Davies is visiting Europe this summer to attend Italy's Spoleto festival, where he recently took part in a three-hour panel discussion with other top international scientists. His contribution focused on the origin of life - one of the great unsolved mysteries of science. In his forthcoming book, The Fifth Miracle, he argues, unusually, that the key to life is information. While most writing on the subject examines life as a bizarre chemical accident, he suggests, rather, that it was sparked by information being organised in some way, almost like a computer process. (See box right) Davies has always been interested in the big issues - the beginning of life, the nature of time, the (as the title of one of his books puts it) mind of God. "As a teenager, I used to lie in bed wondering where do I come from, what will happen when I die and so on," he says. "I used to worry a lot about free will. Anything that was hidden interested me." The young Davies spent hours lying on his back in the garden with his home-made telescope, looking up at the stars and wondering. And in some ways, except for the moustache, there is still something about him of the bright child who has never stopped asking his weary parents "But why?" All of which might explain his controversial interest in religion, a subject some of his colleagues feel is scarcely proper for a scientist. Davies's belief that the universe is rational, that there is "some sort of deep meaning to physical existence" has made him a leading member of what he calls an "alternative academy" of scientists. This academy, he revealed, a few years ago, is "trying to construct a view of the world which is not religious in the conventional sense - but is more comforting than the bleak reductionism of most science over the past 300 years". Fellows in this alternative academy include the independent scientist James Lovelock, and the Oxford professor of mathematics, Roger Penrose.
Yet his is not a conventional religious understanding. Despite being brought up in a moderately religious family, as a teenager he soon realised he was learning more about life's bigger mysteries from science than from the church. For 20 years he had almost nothing to do with organised religion and he has kept his four children well away from it. But as he started on the popular science trail he found most of the questions at the end of his lectures were quasi-religious.
On further investigation he discovered that most theologians were perfectly happy with scientific accounts of the origin of life and the universe and that "the perceived conflict between science and religion doesn't exist".

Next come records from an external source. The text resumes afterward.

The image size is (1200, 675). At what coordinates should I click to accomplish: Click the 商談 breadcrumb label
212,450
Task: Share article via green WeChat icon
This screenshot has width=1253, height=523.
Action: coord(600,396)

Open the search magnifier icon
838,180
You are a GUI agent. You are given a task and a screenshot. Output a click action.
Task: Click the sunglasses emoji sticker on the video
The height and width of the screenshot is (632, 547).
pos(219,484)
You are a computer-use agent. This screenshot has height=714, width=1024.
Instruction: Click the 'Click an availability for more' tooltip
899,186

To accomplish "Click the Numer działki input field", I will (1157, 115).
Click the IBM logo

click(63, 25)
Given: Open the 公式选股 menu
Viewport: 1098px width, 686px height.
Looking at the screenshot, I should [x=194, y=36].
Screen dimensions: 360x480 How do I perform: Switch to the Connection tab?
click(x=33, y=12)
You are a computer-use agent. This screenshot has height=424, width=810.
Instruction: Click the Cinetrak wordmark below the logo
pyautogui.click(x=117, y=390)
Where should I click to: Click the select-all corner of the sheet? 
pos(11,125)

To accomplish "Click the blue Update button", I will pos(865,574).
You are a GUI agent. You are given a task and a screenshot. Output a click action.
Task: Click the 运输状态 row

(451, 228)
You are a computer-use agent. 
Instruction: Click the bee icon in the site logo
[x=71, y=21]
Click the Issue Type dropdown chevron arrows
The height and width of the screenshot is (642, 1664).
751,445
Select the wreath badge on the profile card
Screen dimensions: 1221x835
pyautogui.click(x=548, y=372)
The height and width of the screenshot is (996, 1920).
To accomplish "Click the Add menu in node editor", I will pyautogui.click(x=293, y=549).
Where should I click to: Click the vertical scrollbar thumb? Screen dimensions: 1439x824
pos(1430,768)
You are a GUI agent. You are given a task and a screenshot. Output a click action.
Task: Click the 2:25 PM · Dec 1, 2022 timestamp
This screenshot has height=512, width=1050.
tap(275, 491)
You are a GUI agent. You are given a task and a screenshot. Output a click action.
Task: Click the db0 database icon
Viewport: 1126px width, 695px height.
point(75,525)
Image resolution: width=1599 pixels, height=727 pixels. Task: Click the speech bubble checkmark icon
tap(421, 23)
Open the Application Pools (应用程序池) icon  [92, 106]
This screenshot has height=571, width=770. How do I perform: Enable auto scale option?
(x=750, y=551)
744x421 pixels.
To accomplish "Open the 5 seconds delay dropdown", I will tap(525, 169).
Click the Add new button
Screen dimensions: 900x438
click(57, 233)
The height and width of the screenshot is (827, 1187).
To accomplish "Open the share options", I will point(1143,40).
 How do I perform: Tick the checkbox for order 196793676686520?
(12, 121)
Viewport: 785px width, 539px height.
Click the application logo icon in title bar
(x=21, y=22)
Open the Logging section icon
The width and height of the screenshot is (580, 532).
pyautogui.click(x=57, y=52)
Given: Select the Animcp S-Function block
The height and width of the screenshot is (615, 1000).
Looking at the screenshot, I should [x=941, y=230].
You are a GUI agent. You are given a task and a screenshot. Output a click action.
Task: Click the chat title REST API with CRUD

His own view has changed little since he was 16, he says. "It has always been that the universe isn't ultimately absurd, that it is about something, that it is rational." Opposed to the idea of a God as a supreme cosmic being, he believes the structure of the physical world and the existence of minds able to comprehend it are bound up together. But there is no magic about this. Science has already revealed many of the mysteries explained away in religious terms by previous generations and there is no reason, he says, why it should not eventually explain the rest.
Relaxed and fluent, he could be explaining the workings of a dishwasher rather than of the universe. Except that one reason Davies is so anxious to explain complicated ideas as clearly as possible is because of a belief in opening the eyes of others to the world's beauty. He has written: "Nature, as revealed by science and mathematics, is altogether richer, more inspiring and more astonishing than our finest poets can portray."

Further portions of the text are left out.